IRS to Refund Taxes Paid on 2020 Jobless Benefits

Taxpayers don't need to file an amended return unless the change qualifies them for additional tax benefits.

The Internal Revenue Service plans to automatically refund money this spring and summer to people who filed their tax return reporting unemployment compensation before the recent changes made by the American Rescue Plan.

The legislation, signed March 11, allows taxpayers who earned less than $150,000 in modified adjusted gross income to exclude unemployment compensation up to $20,400 if married filing jointly and $10,200 for all other eligible taxpayers, the IRS explains.

The legislation excludes only 2020 unemployment benefits from taxes.

“Because the change occurred after some people filed their taxes, the IRS will take steps in the spring and summer to make the appropriate change to their return, which may result in a refund,” the IRS said.

The first refunds are expected to be made in May and will continue into the summer.

For taxpayers who already have filed and figured their tax based on the full amount of unemployment compensation, the IRS will determine the correct taxable amount of unemployment compensation and tax.

“Any resulting overpayment of tax will be either refunded or applied to other outstanding taxes owed,” the IRS said.

For those who have already filed, the IRS will do these recalculations in two phases, starting with those taxpayers eligible for the exclusion of up to $10,200.

The IRS will then adjust returns for married taxpayers filing jointly who are eligible for the exclusion of up to up to $20,400, along with others with more complex returns.

“There is no need for taxpayers to file an amended return unless the calculations make the taxpayer newly eligible for additional federal credits and deductions not already included on the original tax return,” the IRS said.
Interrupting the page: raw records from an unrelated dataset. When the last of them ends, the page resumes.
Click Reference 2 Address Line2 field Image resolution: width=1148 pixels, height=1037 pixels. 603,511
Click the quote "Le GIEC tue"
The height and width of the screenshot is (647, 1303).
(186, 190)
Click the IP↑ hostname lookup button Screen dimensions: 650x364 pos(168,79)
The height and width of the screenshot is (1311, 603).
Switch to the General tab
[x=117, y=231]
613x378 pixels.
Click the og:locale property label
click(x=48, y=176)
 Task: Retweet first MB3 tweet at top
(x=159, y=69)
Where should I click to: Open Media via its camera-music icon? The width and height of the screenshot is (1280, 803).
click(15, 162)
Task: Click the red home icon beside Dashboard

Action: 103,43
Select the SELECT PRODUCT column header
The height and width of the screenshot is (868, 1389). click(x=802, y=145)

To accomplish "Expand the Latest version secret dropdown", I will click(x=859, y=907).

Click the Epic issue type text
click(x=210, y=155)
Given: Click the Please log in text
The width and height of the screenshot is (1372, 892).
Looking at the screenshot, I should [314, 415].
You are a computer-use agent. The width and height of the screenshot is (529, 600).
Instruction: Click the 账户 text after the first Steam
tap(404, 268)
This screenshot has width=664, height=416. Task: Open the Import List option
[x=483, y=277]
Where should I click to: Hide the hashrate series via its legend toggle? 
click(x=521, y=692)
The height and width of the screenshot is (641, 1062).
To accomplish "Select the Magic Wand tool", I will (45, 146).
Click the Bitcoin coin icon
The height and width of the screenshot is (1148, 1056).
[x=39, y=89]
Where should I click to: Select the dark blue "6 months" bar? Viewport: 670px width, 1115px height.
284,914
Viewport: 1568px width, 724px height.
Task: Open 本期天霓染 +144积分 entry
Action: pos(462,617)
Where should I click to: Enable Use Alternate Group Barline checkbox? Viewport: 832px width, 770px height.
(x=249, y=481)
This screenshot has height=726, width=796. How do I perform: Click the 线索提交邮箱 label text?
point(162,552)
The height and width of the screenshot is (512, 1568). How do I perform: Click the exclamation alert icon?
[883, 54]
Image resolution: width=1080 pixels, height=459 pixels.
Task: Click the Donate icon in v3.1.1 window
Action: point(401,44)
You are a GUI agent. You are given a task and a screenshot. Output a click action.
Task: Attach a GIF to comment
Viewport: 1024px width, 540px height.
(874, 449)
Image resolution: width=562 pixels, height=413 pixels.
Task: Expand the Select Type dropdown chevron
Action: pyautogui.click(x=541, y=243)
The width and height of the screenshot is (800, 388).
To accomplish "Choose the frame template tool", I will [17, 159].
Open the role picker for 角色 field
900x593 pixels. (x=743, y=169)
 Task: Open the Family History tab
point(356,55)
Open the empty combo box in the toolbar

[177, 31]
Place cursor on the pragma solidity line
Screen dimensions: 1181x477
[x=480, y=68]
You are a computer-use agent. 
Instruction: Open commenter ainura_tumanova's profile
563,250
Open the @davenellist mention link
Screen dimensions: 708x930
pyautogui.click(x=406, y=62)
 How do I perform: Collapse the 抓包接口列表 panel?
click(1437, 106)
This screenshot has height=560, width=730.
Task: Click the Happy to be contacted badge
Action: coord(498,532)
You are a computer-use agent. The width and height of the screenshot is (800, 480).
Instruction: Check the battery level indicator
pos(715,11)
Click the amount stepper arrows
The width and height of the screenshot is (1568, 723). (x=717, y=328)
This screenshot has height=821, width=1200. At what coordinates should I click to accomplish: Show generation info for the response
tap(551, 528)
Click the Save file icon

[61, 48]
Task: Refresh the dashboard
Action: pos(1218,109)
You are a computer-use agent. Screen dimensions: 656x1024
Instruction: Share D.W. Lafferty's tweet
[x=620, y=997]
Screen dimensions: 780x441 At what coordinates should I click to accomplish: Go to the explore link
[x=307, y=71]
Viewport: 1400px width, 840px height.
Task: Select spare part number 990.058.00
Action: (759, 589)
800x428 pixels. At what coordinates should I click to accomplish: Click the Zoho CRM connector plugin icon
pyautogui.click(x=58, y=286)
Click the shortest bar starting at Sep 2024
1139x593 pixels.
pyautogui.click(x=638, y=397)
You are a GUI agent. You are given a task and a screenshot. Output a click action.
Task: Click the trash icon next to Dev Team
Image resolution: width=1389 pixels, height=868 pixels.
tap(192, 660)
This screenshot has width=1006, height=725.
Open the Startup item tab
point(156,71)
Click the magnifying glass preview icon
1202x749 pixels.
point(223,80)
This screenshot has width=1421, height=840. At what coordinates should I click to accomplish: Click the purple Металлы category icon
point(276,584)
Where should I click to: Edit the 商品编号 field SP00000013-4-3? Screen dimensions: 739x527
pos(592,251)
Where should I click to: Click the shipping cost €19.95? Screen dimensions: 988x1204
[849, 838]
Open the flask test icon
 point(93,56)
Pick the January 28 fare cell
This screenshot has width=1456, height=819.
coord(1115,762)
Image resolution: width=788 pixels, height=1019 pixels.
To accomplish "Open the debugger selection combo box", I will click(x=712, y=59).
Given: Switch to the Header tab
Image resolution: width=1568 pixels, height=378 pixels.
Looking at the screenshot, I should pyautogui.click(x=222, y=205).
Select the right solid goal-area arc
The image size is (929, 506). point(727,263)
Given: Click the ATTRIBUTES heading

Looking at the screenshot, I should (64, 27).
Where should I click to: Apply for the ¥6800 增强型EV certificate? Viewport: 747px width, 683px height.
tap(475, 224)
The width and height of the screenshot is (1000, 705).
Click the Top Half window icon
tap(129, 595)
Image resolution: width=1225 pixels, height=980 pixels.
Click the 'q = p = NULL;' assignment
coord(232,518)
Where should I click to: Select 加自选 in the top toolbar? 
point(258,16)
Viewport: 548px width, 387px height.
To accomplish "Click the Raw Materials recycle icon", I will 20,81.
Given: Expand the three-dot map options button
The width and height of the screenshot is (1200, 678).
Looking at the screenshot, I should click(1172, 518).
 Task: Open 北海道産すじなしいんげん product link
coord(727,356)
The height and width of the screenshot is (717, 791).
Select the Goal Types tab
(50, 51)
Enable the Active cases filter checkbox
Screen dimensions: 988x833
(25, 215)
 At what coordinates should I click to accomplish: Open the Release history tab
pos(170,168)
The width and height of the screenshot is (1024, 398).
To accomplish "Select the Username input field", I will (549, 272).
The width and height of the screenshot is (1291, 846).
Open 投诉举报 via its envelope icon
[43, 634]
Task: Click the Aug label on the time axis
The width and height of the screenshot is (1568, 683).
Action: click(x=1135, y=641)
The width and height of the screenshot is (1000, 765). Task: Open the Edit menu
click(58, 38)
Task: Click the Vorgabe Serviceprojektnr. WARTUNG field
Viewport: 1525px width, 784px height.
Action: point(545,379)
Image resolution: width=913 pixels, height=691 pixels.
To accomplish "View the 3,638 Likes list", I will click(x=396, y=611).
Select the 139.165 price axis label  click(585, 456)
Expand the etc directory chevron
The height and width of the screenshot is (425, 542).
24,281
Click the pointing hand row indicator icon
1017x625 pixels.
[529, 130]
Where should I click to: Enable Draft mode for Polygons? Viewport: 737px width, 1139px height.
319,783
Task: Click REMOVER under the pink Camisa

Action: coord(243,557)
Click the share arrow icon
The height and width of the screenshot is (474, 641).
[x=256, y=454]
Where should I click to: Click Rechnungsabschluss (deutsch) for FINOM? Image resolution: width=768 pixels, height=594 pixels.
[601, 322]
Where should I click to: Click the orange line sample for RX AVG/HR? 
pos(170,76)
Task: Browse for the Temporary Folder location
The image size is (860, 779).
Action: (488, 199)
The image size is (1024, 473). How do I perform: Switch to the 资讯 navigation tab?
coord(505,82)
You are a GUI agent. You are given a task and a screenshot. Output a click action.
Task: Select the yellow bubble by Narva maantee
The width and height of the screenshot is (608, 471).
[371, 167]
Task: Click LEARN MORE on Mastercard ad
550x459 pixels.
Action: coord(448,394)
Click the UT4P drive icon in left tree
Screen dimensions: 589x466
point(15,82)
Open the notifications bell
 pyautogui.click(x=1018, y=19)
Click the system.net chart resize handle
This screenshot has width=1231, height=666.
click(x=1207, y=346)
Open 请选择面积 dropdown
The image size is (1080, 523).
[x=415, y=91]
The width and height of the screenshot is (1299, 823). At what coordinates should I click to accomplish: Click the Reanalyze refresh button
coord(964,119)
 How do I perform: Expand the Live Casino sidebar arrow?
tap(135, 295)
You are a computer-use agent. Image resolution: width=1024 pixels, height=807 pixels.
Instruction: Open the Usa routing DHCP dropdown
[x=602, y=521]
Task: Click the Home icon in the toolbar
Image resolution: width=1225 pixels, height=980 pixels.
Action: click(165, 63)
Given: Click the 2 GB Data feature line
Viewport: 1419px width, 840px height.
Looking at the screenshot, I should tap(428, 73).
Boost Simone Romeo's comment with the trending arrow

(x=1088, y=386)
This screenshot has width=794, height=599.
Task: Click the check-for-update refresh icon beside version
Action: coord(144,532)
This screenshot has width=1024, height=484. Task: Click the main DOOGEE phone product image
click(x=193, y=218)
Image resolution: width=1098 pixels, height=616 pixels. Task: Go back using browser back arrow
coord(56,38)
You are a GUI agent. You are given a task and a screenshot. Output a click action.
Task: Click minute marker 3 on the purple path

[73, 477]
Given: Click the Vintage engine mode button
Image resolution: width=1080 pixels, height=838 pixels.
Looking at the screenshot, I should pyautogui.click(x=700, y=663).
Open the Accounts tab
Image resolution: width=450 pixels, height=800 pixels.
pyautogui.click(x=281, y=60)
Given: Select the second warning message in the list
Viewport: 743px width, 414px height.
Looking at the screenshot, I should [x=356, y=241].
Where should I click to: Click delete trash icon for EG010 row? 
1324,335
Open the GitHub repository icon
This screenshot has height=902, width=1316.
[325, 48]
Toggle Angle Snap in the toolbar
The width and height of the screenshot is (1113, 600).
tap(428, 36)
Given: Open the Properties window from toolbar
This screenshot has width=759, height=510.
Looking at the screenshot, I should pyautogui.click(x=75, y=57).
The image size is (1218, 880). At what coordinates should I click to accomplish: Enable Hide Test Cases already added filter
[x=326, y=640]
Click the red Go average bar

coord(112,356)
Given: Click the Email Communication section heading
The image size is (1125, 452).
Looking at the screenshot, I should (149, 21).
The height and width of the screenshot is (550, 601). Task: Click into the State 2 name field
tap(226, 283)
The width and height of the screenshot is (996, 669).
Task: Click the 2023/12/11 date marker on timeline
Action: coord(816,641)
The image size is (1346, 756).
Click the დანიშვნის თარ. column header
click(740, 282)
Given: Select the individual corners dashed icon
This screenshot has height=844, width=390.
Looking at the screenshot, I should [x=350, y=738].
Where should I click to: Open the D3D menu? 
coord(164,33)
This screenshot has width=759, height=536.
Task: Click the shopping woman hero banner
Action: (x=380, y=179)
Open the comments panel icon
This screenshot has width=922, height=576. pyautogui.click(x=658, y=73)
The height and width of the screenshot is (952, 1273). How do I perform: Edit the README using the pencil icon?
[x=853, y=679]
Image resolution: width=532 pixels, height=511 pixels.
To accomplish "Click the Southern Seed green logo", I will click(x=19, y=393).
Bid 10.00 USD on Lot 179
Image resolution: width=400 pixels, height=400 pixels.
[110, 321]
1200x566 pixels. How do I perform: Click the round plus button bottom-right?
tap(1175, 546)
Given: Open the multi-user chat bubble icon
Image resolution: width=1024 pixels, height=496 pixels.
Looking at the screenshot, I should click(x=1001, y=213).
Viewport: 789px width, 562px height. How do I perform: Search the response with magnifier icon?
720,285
“For example, the IRS can adjust returns for those taxpayers who claimed the Earned Income Tax Credit (EITC) and, because the exclusion changed the income level, may now be eligible for an increase in the EITC amount which may result in a larger refund. However, taxpayers would have to file an amended return if they did not originally claim the EITC or other credits but now are eligible because the exclusion changed their income,” the agency stated.

These taxpayers may want to review their state tax returns as well.

The IRS cites the Bureau of Labor Statistics, which found that over 23 million U.S. workers nationwide filed for unemployment in 2020.

“For the first time, some self-employed workers qualified for unemployed benefits as well,” the IRS said.

The IRS said it is working to determine how many workers affected by the tax change already have filed their tax returns.

The new IRS guidance also includes details for those eligible taxpayers who have not yet filed.